For patients with identifiable driver mutations, newer advances in targeted tyrosine kinase inhibitors (TKIs) have provided great improvements in NSCLC prognosis. For example, using osimertinib in the first line improved progression free survival (PFS) to 18.9 months compared with 10.2 with other epidermal growth factor receptor (EGFR) inhibitors (2). A long and growing list of other TKIs including but not limited to alectinib, lorlatinib, capmatinib, selpercatinib and trastuzumab deruxtecan have also been developed to treat targetable mutations for NSCLC and have also shown improved outcomes for patients (3–7).

Unfortunately, resistance to TKIs is imminent, and it is thought to occur through primary or secondary pathways (8). These pathways can occur through activating or deactivating mutations at the target site, alterations in signaling pathways downstream or upstream of the site, or increased amplification of binding sites to overpower inhibitors (8). For instance, resistance for EGFR mutation driven NSCLC occurs especially to first and second generation TKIs through an acquired T790M mutation (9). This was documented to occur between 9-14 months after initiation of therapy (9). Although osimertinib targets the most common T790 resistance mutation, research shows that patients on osimertinib can also acquire the resistant C797S mutation as well (10). Further pathways to resistance from osimertinib are still not fully understood (11). Other tyrosine kinases such as anaplastic lymphoma kinase (ALK) have also been identified to develop mutations that allow for resistance (8). Furthermore, a change in histology of the cancer can also drive resistance to TKIs. Some studies report a transformation from EGFR positive adenocarcinoma to small cell lung cancer (SCLC) at a rate of up to 10% (8). When resistance occurs, finding the next line of treatment is extremely difficult.

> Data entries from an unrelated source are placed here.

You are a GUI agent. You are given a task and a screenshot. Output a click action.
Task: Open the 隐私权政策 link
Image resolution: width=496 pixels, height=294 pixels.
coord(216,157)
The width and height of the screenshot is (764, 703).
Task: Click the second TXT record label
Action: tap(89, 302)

While the introduction of immunotherapy has revolutionized the treatment of metastatic lung cancer with no driver mutation, the use of immunotherapy in patients with a driver mutation has been an area of debate (1). Remarkably, the KEYNOTE-024 trial reported the 5-year overall survival (OS) rate as 31.9% in patients with metastatic NSCLC without driver mutations with using pembrolizumab in comparison to 16.3% for chemotherapy (12). Other landmark studies such as CHECKMATE 017, CHECKMATE 057, KEYNOTE 010, OAK, and POPLAR studies also confirmed the benefit of using immunotherapy especially for patients where a driver mutation cannot be identified (13, 14). However, for patients with driver mutations the use of immunotherapy after TKI therapy has been limited. Some studies show that patients with driver mutations do not benefit from immunotherapy (14). For example, a meta-analysis comparing the OS for patients in CHECKMATE 057, KEYNOTE 010, and POPLAR with a specific EGFR mutation treated with ICI or chemotherapy showed no difference in OS (15). A second pooled meta-analysis that looked at all five studies and analyzed patients with specific EGFR mutations also confirmed this (13). Furthermore, a retrospective study conducted by Gainor et al. analyzed biopsies from patients who had acquired ALK TKI resistance mutations and found samples with low programmed death ligand-1 (PD-L1) expression, indicating a poor response to PD-L1 inhibitor ICI (16). On the other hand, other studies reported benefit when immunotherapy was used for patients with an EGFR mutation. Impower 150 described improved PFS for patients with atezolizumab, bevacizumab and carboplatin plus paclitaxel treatment after they progressed on treatment with EGFR TKIs, especially in comparison to patients receiving only bevacizumab, carboplatin, and paclitaxel (17). Other data also suggests that patients with less common EGFR mutation variants may benefit from PD-L1 ICI therapy (14). One mechanism of this suggested by Chen et al. is due to a higher expression of PD-L1 receptors in the EGFR variant tumors (18).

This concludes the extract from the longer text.